Phil Malone: I agree with what Mike says above that relatively few DMCA takedowns for code are related to open source license noncompliance. But as with the DMCA generally, takedowns focused on Section 1201 vary a lot in quality. Some are legitimate and target code that actually violates, or enables others to violate, the anti-circumvention restrictions of Section 1201. Others may be completely unfounded and abusive, intended to take down code projects for illegitimate reasons. And many others are somewhere in between — not necessarily sent in bad faith or abusive, but nevertheless legally questionable or misplaced.

Unfortunately, software developers who are on the receiving end of DMCA notices often don’t have the specialized knowledge or resources to properly analyze the notices and decide whether or not they are valid, and to decide how to respond. The Fellowship is intended to give developers more information, resources, and assistance so they can respond appropriately under the circumstances.

InfoQ: What are the practices that make it work at best or at its worst (e.g., automated takedowns)?

Malone: Automated takedowns are extremely common in the context of DMCA Section 512 takedowns but less so with Section 1201 takedowns. But in either situation they can cause serious problems with how the DMCA’s notice and takedown process works.

Automated takedowns are typically very bad at assessing the context in which particular code or content is used. As a result, they often ignore legitimate justifications a developer or creator may have under the law for their code or content, such as copyright exceptions like fair use or carve-outs to Section 1201. Without human judgment in the loop to examine the circumstances of a particular case, DMCA notices are often sent that are not legally justified because they don’t take the context into account.

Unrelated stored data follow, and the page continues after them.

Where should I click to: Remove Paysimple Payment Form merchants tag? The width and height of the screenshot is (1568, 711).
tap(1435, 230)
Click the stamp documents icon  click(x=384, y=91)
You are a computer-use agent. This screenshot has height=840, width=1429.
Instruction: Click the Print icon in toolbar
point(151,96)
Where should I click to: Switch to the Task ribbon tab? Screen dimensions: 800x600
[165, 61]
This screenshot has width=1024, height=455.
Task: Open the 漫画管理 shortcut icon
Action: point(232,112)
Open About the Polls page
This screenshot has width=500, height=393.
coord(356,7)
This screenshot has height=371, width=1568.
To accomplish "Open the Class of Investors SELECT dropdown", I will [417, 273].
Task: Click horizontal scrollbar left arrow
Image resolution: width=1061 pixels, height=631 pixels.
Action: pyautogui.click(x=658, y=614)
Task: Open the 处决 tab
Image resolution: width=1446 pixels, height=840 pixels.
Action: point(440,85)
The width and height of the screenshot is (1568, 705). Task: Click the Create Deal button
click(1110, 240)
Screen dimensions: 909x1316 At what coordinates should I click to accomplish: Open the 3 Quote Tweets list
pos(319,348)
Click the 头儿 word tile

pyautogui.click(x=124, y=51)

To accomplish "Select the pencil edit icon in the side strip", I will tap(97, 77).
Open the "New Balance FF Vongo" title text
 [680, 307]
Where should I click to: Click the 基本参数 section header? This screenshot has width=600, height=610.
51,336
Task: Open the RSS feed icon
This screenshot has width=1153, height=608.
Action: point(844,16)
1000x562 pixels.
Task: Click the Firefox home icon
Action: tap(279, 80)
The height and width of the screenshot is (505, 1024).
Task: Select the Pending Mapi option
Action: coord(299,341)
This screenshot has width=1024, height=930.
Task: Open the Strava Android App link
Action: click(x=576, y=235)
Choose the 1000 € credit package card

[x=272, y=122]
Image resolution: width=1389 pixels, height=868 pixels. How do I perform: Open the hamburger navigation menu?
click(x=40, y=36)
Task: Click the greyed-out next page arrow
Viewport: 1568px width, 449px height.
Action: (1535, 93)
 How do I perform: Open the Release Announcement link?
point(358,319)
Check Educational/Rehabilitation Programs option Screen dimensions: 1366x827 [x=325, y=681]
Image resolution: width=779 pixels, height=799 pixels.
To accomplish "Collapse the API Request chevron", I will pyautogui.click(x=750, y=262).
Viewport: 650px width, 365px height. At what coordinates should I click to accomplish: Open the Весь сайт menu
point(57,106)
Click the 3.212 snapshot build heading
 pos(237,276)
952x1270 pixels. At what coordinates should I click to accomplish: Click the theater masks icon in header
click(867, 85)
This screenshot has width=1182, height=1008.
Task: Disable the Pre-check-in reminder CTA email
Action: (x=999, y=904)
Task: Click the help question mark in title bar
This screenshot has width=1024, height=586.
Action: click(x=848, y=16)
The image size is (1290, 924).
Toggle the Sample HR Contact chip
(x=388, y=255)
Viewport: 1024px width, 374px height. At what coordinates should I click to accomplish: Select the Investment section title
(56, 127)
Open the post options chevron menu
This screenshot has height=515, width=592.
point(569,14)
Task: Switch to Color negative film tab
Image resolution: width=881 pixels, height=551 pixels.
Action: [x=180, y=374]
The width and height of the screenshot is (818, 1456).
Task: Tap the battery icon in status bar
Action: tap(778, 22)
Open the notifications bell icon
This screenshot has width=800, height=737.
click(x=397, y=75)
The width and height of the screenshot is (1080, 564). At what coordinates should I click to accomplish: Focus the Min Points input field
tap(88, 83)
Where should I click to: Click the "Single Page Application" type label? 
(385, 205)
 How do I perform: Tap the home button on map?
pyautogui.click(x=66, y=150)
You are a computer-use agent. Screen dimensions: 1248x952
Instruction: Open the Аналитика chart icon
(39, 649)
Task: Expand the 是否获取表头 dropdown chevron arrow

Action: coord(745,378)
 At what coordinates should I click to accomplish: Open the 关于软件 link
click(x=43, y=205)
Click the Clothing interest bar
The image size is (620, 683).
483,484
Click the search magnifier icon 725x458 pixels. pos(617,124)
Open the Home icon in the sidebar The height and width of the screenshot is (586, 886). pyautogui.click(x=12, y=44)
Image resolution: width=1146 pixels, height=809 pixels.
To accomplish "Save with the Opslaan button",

InfoQ: What would you change of DMCA to make it more effective and just, less prone to misuse?

Malone: Improper DMCA takedown notices are a real and significant problem. For example, many takedown notices are directed at code or content that is not actually infringing, or for which the person who sends the notice is not legally entitled to enforce. In the worst cases, some people misuse the takedown process to damage code development projects or hurt competitors, or to remove speech or other content that they don’t like.

One of the most important things currently missing in the DMCA is a meaningful, enforceable mechanism to stop people from this misuse, to deter them from sending takedown notices that they know or should know are not legally justified.

Right now, Section 512(f) of the DMCA allows the recipient of an illegitimate takedown notice to seek damages and attorneys fees from someone who sends a notice that “knowingly materially misrepresents” that particular code or content infringes copyright. But because courts have interpreted Section 512(f) narrowly, it is very difficult in practice to hold senders of improper notices accountable or to obtain a meaningful remedy even if they do. As a result, many people and businesses continue to send improper takedown notices with little worry that they will suffer consequences for their misuse of the DMCA.

Section 512(f) should be strengthened to provide realistic and meaningful penalties and create a real deterrent for anyone misusing the DMCA notice and takedown process.